The impact of COVID-19 on Latinos is more serious than previously thought
A new survey has shown that the Hispanic community is three times more likely to have suffered from the disease or lost a family member to the Coronavirus.
The Coronavirus pandemic in the United States has made it clear that being healthy is a privilege.
What was once perceived as Democratic political proselytism is now a palpable reality when it is precisely people of color who have the highest infection and death rates in the country.
In early April, the New York Times reported a disproportionately high rate of infection and death in the African-American community, especially in the most densely populated cities.
Despite the lack of accurate reporting of cases in each state, the figures were around 43% in Illinois, for example, a state where the Black population is only 15%. In Michigan, the situation was similar, with 40% of the population dead.
But in other places like Louisiana, about 70% of the people who died from COVID-19 were African-American.
A month later, the same newspaper reported an even worse picture for Latinos.
In Iowa, Latinos account for 20% of coronavirus cases, but only 6% of the population. In Washington, they account for 31% but only 13%.
“Public health experts say Latinos may be more vulnerable to the virus as a result of the same factors that have put minorities at risk across the country,” the paper added. “Many have low-paying service jobs that require them to work through the pandemic, interacting with the public. A large number also lack access to health care, which contributes to higher rates of diabetes and other conditions that can worsen infections.”
Three weeks later, a new ABC News/Ipsos survey showed how Latinos and African Americans are "nearly three times more likely to personally know someone who has died from the virus than white Americans.”
Twenty-six percent of Latino adults and 30 percent of black adults nationwide said they know a victim of the coronavirus, who died either from the disease or from complications related to the virus. For white adults, the corresponding figure is only 10 percent.
This data, however, could be even worse, considering the lack of mass testing that has occurred in the country and the high probability that the case count is not comprehensive.
The survey also showed how whites are more likely to say they are very confident they would know where to test (46%) than blacks (29%) and Hispanics (35%).
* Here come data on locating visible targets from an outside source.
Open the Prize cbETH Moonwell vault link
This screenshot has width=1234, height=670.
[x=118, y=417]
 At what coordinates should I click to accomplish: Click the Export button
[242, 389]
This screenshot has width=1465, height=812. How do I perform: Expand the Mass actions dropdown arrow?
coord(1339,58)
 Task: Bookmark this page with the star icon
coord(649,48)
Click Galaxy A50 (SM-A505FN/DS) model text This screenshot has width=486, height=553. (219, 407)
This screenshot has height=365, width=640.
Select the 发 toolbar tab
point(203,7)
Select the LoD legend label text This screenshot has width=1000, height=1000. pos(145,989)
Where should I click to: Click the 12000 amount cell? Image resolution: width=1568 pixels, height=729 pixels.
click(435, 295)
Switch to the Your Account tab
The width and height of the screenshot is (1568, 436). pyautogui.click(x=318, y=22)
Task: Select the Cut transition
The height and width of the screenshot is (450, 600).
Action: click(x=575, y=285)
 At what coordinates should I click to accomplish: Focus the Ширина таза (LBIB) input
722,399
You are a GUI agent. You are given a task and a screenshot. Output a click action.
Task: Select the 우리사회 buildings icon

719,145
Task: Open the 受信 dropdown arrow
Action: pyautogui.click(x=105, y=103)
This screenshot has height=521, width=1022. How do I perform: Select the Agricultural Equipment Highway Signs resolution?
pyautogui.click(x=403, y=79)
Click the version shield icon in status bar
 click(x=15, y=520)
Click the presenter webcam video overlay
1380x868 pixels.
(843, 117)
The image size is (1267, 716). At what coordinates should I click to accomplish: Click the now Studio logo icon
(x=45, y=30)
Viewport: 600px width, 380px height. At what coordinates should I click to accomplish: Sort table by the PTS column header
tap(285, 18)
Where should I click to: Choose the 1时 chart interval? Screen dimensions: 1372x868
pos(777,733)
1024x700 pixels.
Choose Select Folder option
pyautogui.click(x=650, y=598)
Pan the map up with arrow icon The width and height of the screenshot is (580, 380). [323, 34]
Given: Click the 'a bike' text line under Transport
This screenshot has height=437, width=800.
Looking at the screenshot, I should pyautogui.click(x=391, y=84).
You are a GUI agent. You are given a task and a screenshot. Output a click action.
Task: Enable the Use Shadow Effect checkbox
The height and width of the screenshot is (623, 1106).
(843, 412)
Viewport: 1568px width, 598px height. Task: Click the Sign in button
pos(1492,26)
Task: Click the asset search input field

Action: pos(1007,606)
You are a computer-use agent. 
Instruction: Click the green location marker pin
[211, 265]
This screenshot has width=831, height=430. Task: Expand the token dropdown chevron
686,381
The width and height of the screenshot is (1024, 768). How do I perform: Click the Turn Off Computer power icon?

Similarly, whites are more likely to say they are very confident they could get tested (38%) compared to blacks (25%) and Hispanics (25%).
Similarly, another survey conducted by Latino Decisions and funded by UnidosUS, SOMOS Health Care, and MoveOn, demonstrated other types of vulnerabilities in the Hispanic community.
About 60% of Latinos surveyed nationwide said that they or someone in their household had lost their job, received a pay cut, or was on leave due to the pandemic.
Nearly 70% of respondents said that the time was coming when they would not be able to pay for basic expenses such as rent, food, utilities and mortgage, and a third of them said that they had not received a coronavirus stimulus check, and half of the Latino business owners said that they found it difficult to access small business loans offered by the federal government.
Joaquin Castro, D-Texas, chairman of the Congressional Hispanic Caucus, said Wednesday that the survey highlights how Latinos are disproportionately impacted by the coronavirus and the economic crisis it created, according to the Chicago Sun-Times.
“For many politicians, even well-intentioned ones, the Latino community is still a blind spot, and so this [poll] is important in shedding light on the impact of this pandemic, which has been both a public health emergency and a health emergency for many Americans, and most especially for Latino Americans,” Castro said.